Eight papers reported the costs of monitoring and managing HT, with 50% of them using a private-sector provider perspective [29,30,31,32,33,34,35,36]. 75% of the identified papers reported the costs of antihypertensive drugs only, suggesting that they may be the main cost driver for managing HT [29,30,31,32,33, 35]. Private sector drug costs were in the range of $8 - $85 ppm [29, 31,32,33].Angiotensin-converting enzyme (ACE) inhibitors were 40% cheaper than angiotensin receptor blockers (ARBs) which were just under a quarter of the cost of angiotensin II receptor antagonists in the private sector [31, 33]. Fixed-dose combinations of an ACE inhibitor and a thiazide-like diuretic were more expensive than an ACE inhibitor alone, with the cost increasing with the addition of lipid-lowering drugs or a calcium channel blocker [32, 33]. Only one publication considered the lifetime costs of treating HT, estimated at approximately $1,860 [34].

For hypertensive drugs prescribed in the public sector, a 1998 publication reported the average cost of the most frequently prescribed drugs (diuretics, centrally acting agents and beta-blockers) at the last visit per month to be $2·34 per person (down from $3·09 at the first visit) [29]. A 2015 publication estimated the average cost of 3 commonly prescribed-hypertensive drugs (a channel blocker, a diuretic, and an ACE inhibitor) to be $7·96 ppy, almost a third of the cost reported by the 1998 paper [35]. The differences between these 2 public sector publications were in the type and distribution of hypertensive drugs and the sources of the costs. The cost of public-sector ACE inhibitors was 36% cheaper than the cost identified for the private sector.
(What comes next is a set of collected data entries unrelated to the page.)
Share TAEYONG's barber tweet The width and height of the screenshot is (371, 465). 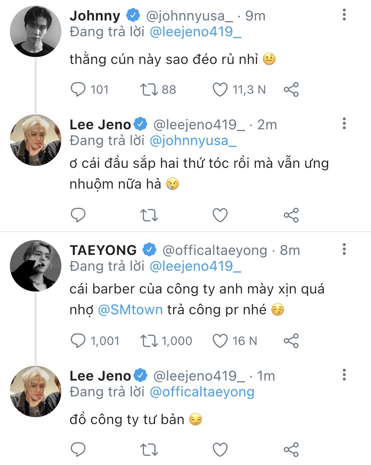click(x=291, y=341)
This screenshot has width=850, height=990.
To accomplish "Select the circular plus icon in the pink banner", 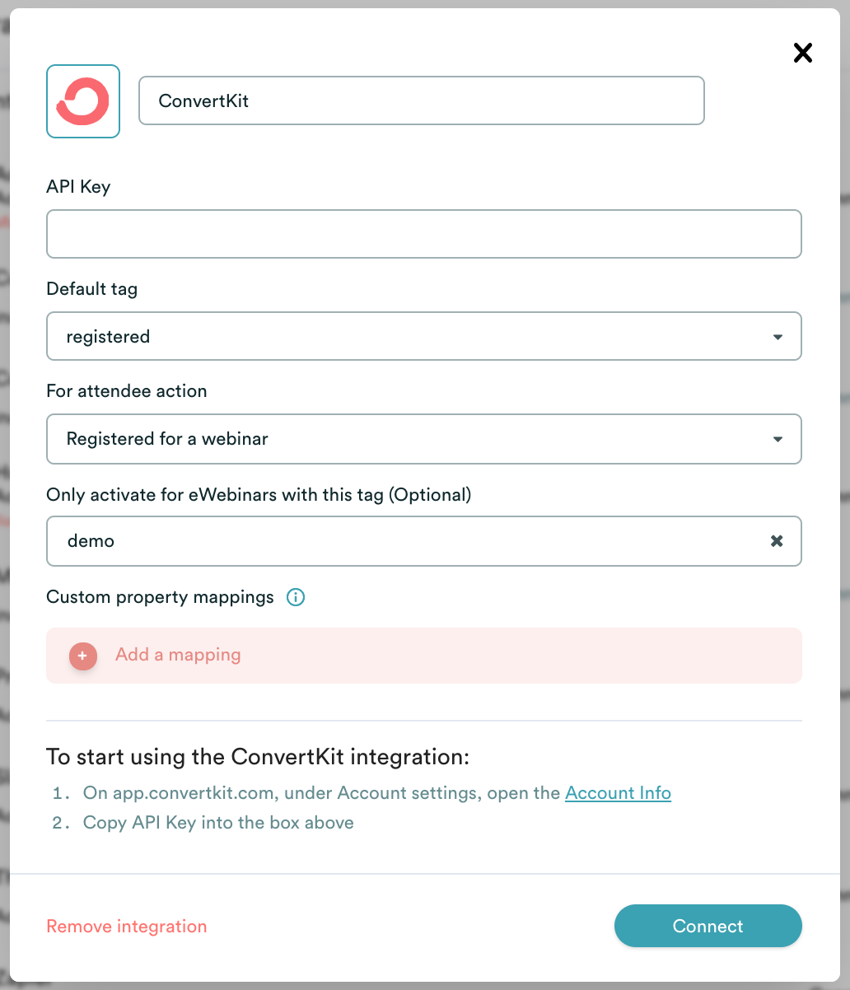I will (x=82, y=656).
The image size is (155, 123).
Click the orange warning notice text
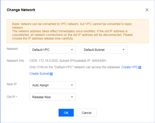[77, 31]
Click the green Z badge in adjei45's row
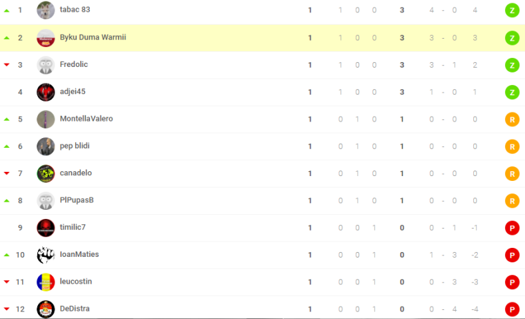The width and height of the screenshot is (525, 319). coord(512,93)
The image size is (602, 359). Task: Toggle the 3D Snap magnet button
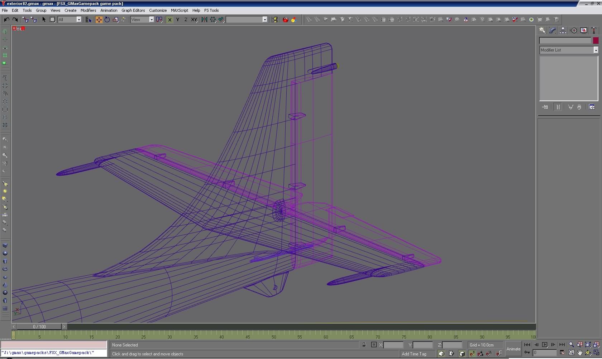pyautogui.click(x=472, y=354)
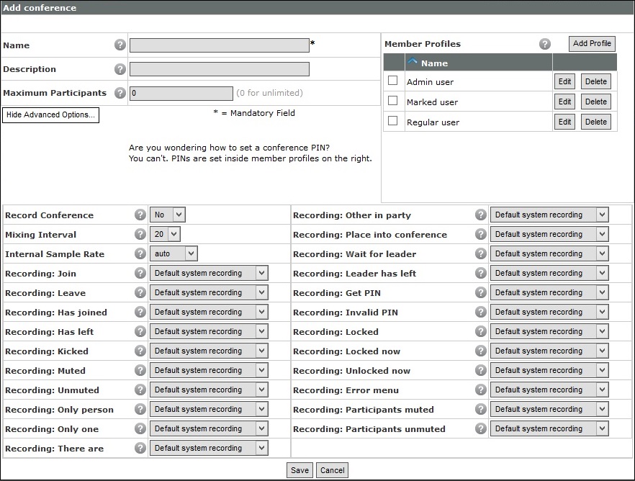Open help for Maximum Participants

pyautogui.click(x=120, y=93)
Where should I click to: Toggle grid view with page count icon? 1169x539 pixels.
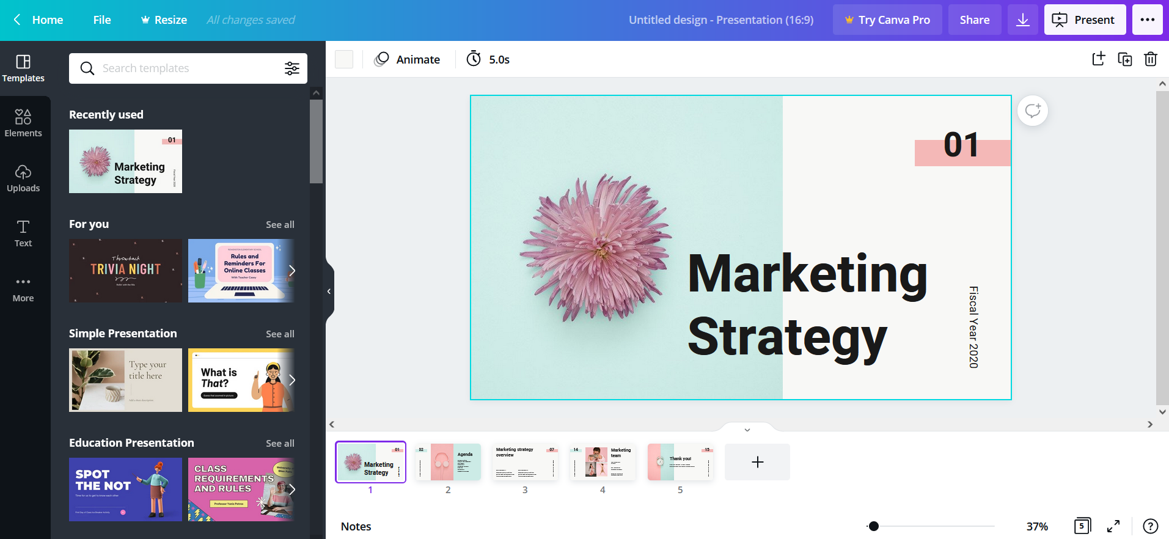[x=1082, y=526]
Recently, there has been an increase in papers reporting costs of treatment of T2DM and its complications. For the treatment of T2DM, only one paper reported private-sector cost estimates at $630 and $523 ppy under a capitation model and usual practice, respectively [38]. In the public sector, annual T2DM drug costs ranged between $57 and $186 ppy [36]. The average cost of ACE inhibitors for hypertensive diabetic patients was slightly higher than for people with HT only [36]. Publications reported general costs of T2DM management of $77, $116, and $455 ppy, including some or all of the following items: labs, staff, consumables, equipment, and hospitalisation [6, 37, 39]. One of the publications found that, in 2018, oral antidiabetic drugs and insulin were major cost drivers accounting for 33% of total annual direct costs of managing diagnosed T2DM [39].

Six publications reported the costs of diabetes-related complications, including hyperglycaemic emergencies, amputation, and eye, kidney, neurological, and peripheral vascular disease, all using a public sector perspective [36, 37, 39, 40, 42, 43].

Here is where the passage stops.